Hepatocyte TM4SF5-mediated cytosolic NCOA3 stabilization and macropinocytosis support albumin uptake and bioenergetics for hepatocellular carcinoma progression

Cells were cultured in normal 10% FBS-containing media or replated on culture wares precoated with poly-lysine (P4832, Sigma) or different extracellular matrix (10 μg/ml collagen type I (5056, Advanced Biomatrix), fibronectin (CLS356008, Merck) or laminins (354232, Life Sciences)).
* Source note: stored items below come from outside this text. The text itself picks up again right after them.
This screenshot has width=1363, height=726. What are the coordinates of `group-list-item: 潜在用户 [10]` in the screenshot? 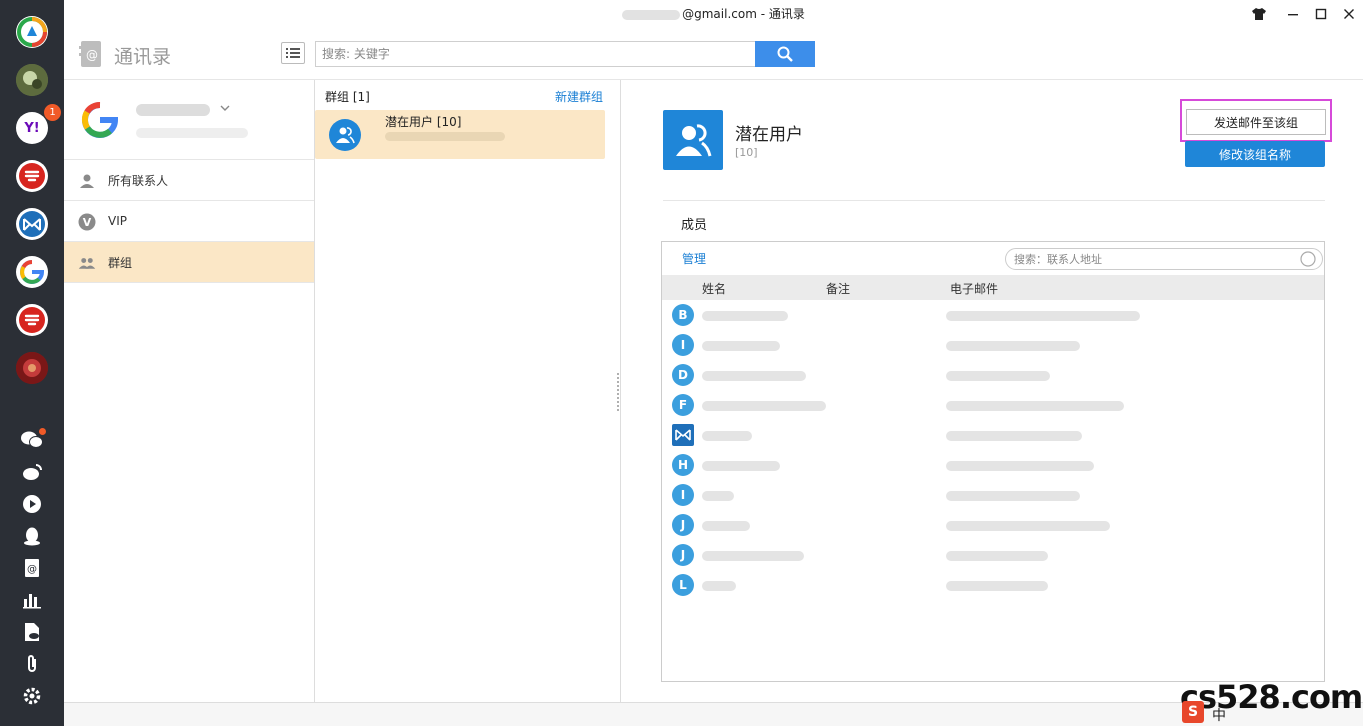 It's located at (460, 134).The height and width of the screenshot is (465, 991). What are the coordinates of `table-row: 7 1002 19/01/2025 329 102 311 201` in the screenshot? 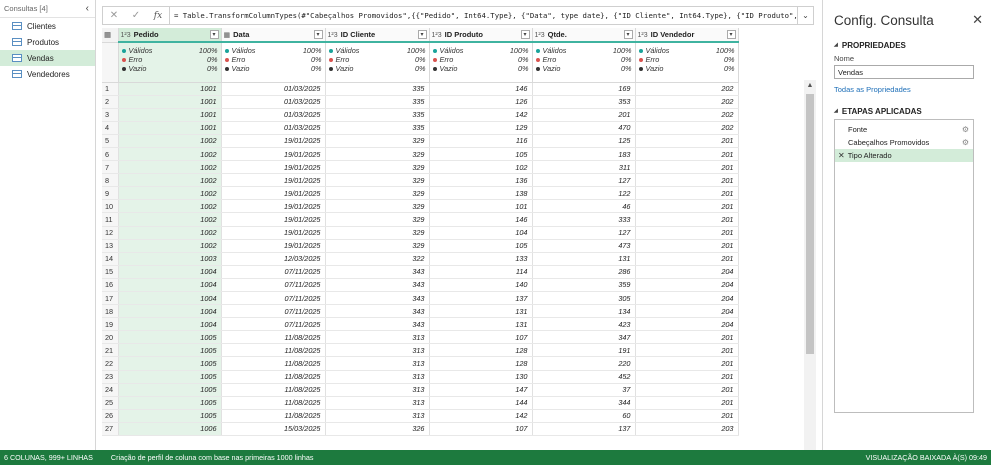 It's located at (420, 168).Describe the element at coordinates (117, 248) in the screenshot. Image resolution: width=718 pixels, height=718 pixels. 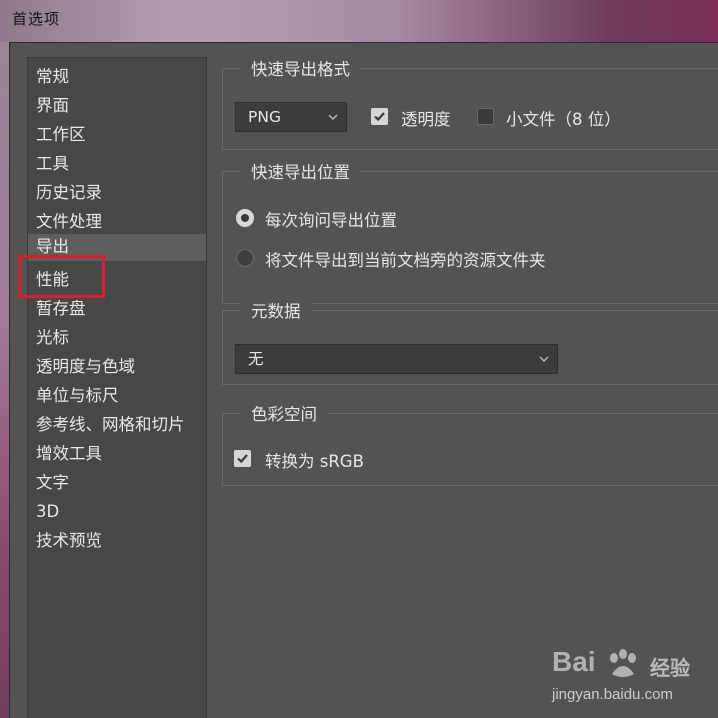
I see `sidebar-item-export: 导出` at that location.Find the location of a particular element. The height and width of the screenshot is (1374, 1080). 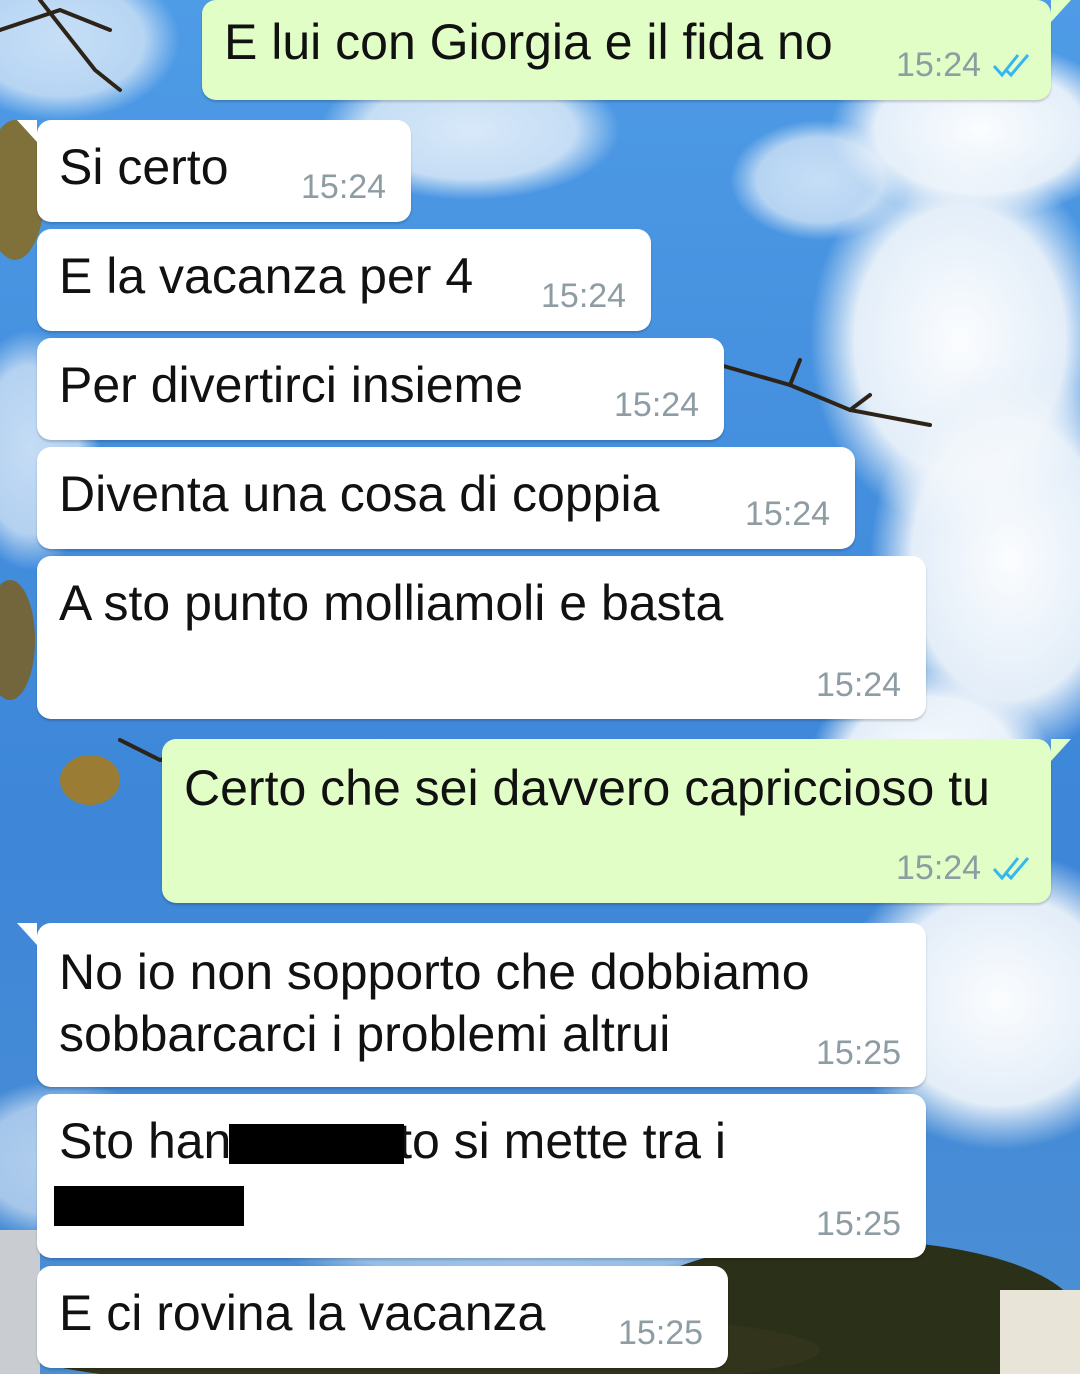

outgoing-message: E lui con Giorgia e il fida no 15:24 is located at coordinates (636, 50).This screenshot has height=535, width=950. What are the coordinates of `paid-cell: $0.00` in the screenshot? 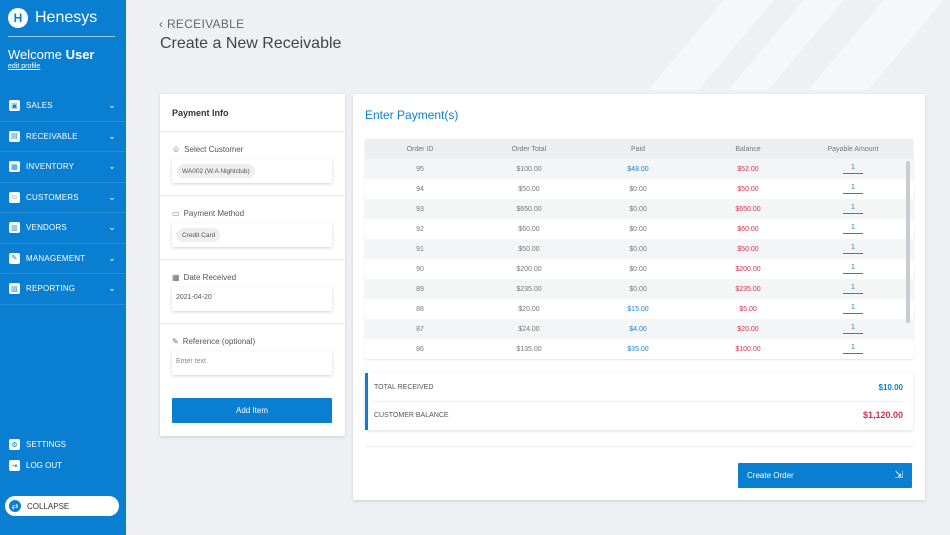 It's located at (638, 229). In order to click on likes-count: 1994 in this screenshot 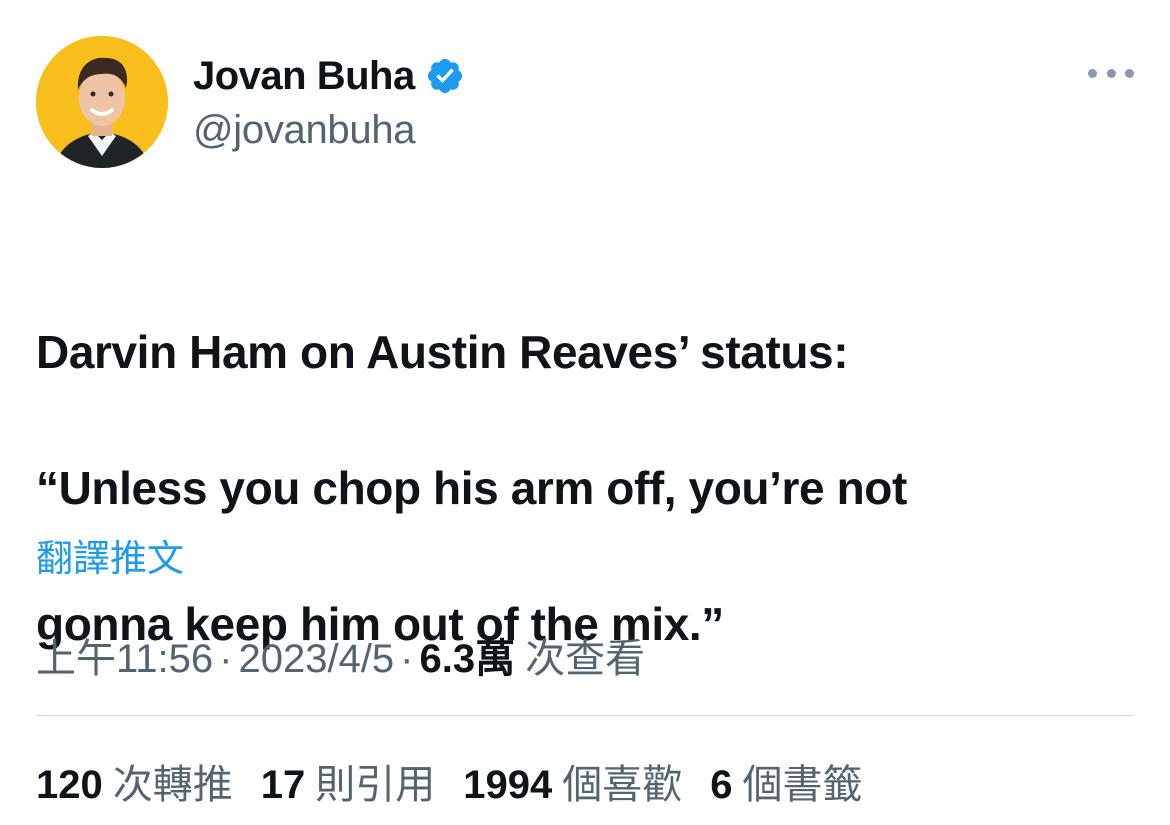, I will do `click(508, 785)`.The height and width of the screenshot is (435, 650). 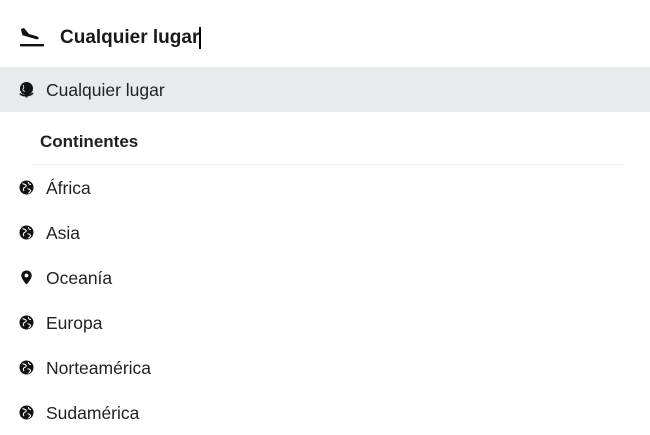 What do you see at coordinates (325, 412) in the screenshot?
I see `list-item-sudamerica: Sudamérica` at bounding box center [325, 412].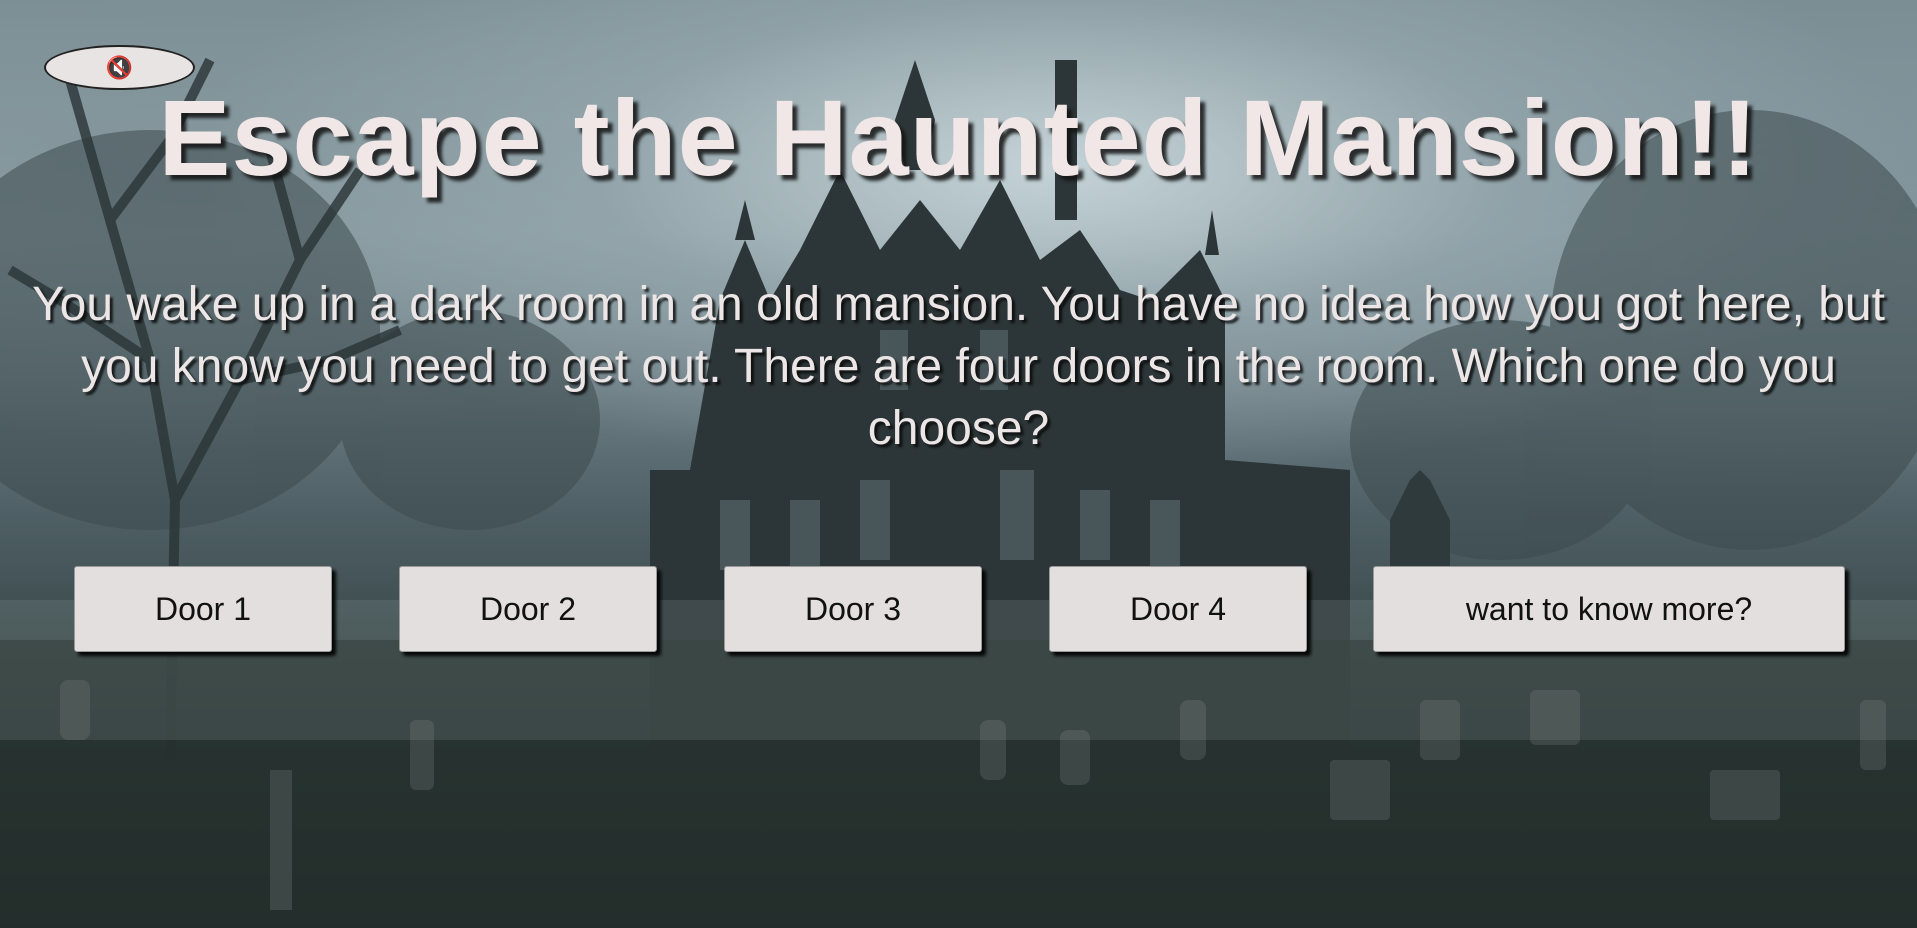  Describe the element at coordinates (853, 609) in the screenshot. I see `door-3-button: Door 3` at that location.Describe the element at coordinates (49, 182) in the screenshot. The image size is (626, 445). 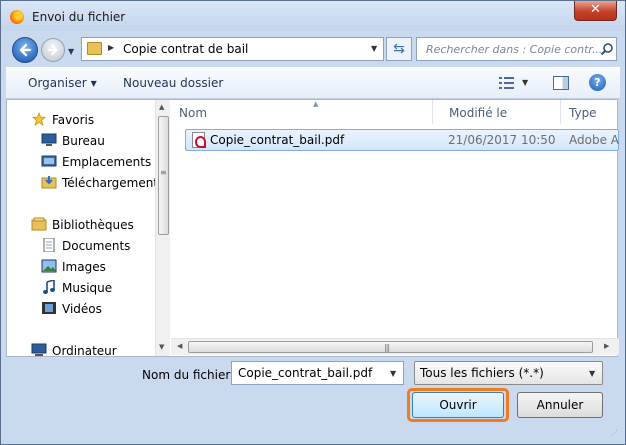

Cells were incubated in serum-free Dulbecco’s modified Eagle’s medium or RPMI-1640 media (SFM with basal GLU containing or without GLU) for 3 h. Cells then did or did not undergo replenishment with GLU (10 or 25 mM for SNU449, HepG2 or Huh7 cells, respectively; G8270, Sigma), ALB (3.6 mg/ml; A8806, Sigma) or GLU + ALB for 15 h or the indicated times, via each addition into (basal) GLU-free SFM. Cells in normal culture or as treated as described above were collected for whole-cell lysates using modified RIPA lysis buffer (50 mM Tris–HCl, pH 7.4, 150 mM NaCl, 0.5% sodium deoxycholate, 0.1% SDS and 1% Triton ×100). Lysates were normalized before immunoblot analysis using the following primary antibodies: β-actin (sc-47778), pS⁴⁷³AKT1 (sc-7985-R) and AKT1 (sc-8312) from Santa Cruz; HA (3724), pS²⁴⁴⁸-mTOR (5536), mTOR (2983s), pT¹⁷²AMPK (2535s), AMPKα (5832s), pS⁶³-JUN (9281s), c-JUN (9165s), p-ERK1/2 (9102s), ERK1/2 (9101s), α-tubulin (2125), NCOA3 (5765), PTEN (9559s), pT²⁴NCOA3 (5765), ubiquitin (S43124) or acetyl-lysine (9441s) from Cell Signaling Technology; strep-HRP (2-1509-001) from IBA Lifesciences; ALB (213-MSM4-P1) from NeoBiotechnologies; or purified anti HA-11 epitope tag antibody (901501) from Biolegend. An anti-TM4SF5 antibody was generated by immunizing rabbits with a TM4SF5 C-terminal or long extracellular loop two-sequence peptide³³. In some cases, the ratio values of band intensities of certain immunoblots measured by ImageJ software were normalized to those of a loading control or the total form of the molecule was presented.